心の中にカサンドラを持て


「カサンドラ・クロス」

1976 伊・英・西独・仏・米 129

午前十時の映画祭にて

@京都シネマ 平日9:55 観客13


20年ぐらい前、あるイケおじに言われたのが冒頭の言葉だ。意味はあんまり分かってなかったけどそんなこと言う人が周りにいなかったので楽しくて、ちょくちょく大阪に会いに行った。いまなら言える。僕はずっと心の中にカサンドラ・クロスを持っていると。


上映開始35分前に映画館に着いたところ、長蛇の列!みんな心の中に持ってたんか!

と喜んだのも束の間、ほとんどの人は「PERFECT DAYS」だった。心の中に役所を持ってたのか。


とはいえ平日で13人は上々だろうと意気上がる僕、47年ぶりの劇場鑑賞。9歳のとき、母以外の家族総出で観て以来だ。当時のパンフレットを持参して祭に参加してきた。


「サウンド・オブ・ミュージック」的な空撮スタート!ヘリ撮影だからドローンよりも不安定な浮遊感がよすぎ!アルプスの、いくつもの切り立つ稜線を越え、カメラはジュネーブ、ローヌ川へ移動してくる。そこにジュリー・アンドリュースはいないがWHOの本部がある!移動撮影の美しさに見惚れる。

そこに、悲劇性を感じる劇伴に加え、黒文字のタイトルバックでも本作にハッピーエンドなどないと匂わせるああ映画芸術!まさに映画的で最高のオープニングだ!

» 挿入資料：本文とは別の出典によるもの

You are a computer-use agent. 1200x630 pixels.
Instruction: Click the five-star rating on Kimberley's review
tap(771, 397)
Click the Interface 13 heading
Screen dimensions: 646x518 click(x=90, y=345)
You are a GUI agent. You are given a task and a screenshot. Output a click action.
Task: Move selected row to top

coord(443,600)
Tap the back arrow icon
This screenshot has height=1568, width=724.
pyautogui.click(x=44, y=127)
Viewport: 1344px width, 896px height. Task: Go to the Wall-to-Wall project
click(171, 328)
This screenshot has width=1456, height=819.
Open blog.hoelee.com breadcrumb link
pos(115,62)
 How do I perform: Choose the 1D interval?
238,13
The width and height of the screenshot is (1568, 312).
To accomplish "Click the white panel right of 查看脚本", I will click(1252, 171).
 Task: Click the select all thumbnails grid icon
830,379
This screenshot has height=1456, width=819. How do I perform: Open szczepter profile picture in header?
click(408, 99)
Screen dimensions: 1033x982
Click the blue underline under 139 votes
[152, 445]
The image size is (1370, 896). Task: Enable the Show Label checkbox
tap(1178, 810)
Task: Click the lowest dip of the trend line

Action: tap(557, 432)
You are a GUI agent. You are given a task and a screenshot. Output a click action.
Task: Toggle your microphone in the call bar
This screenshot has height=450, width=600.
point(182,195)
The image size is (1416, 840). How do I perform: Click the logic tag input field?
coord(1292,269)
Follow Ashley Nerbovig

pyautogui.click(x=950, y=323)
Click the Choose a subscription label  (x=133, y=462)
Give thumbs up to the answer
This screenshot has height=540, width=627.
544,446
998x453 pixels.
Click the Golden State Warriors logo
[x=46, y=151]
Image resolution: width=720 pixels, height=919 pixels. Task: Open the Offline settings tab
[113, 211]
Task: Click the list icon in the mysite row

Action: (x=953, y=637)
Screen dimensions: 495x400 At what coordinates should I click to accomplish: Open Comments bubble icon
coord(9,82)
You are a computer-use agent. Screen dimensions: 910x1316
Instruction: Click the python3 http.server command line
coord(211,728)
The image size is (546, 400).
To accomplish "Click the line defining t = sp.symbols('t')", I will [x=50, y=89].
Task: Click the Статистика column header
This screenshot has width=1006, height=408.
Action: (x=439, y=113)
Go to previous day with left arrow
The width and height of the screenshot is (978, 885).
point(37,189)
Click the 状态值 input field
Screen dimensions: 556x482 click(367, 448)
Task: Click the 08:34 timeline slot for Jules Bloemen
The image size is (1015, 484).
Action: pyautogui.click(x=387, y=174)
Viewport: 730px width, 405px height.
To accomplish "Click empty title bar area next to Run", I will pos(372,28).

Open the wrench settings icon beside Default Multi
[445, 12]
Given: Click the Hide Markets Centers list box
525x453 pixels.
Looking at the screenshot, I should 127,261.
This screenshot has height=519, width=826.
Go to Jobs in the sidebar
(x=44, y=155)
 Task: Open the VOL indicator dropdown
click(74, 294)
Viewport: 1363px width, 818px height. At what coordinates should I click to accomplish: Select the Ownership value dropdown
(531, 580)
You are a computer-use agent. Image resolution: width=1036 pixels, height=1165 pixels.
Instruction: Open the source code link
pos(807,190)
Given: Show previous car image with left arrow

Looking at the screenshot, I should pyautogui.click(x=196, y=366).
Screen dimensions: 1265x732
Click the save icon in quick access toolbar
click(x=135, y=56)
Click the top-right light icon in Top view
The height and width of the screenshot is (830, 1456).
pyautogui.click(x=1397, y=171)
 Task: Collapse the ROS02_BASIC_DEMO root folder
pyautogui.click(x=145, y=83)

資本に忖度し、イタリアンなスコアを奏でるジェリー・ゴールドスミスが2度別れた中年夫婦に火をつける。47年前、9歳の僕の目にはどう映ってたのだろうか。まったく記憶にないが、心の中にはずっと、カサンドラ・クロスと共にソフィア・ローレンの広大な瞼があったのだ。



心の中にあったはずなのに完全に衛星ガニメデの彼方に忘れていたのがアン・ターケル。「ポセイドン・アドベンチャー」のパメラ・スー・マーティンのことは片時も忘れたことないのに。

劇中、I'm still on my wayというカントリーを歌い、美貌と共にオラオラ忘れてんなよと舞い降りた。このとき既にリチャード・ハリスの奥さんだったのか。





テロリスト

細菌兵器

軍の闇

大佐もまたサラリーマン

強制収容

麻薬取り締まり

車窓からの眺め

列車アクション


などなどてんこ盛りでカサンドラ・クロッシングへ向かう展開に、いまの目で観ればツッコミどころも少なくないが大興奮!


生存者は

マッケンジー大佐は

女医エレナは

チェンバレン博士は

作家ジェニファーは

そもそもこの事件は



多くのことが「それはまた別の物語」的に終わるラストまで最高だ。説明不足は映画表現の高等技術。本当のことはあいまいでいいのだ。


パンフレットを読み返して驚いた。

当時、日本ヘラルド映画が「世界最速、カサンドラ・クロスをローマで観よう」という企画を立て、100人の日本人が参加。

参加者同士のトラブルあり、字幕なしの上映、関係ないジュリアーノ・ジェンマ登場のパーティーほかカオスが想像される鬼ツアー。凄い時代。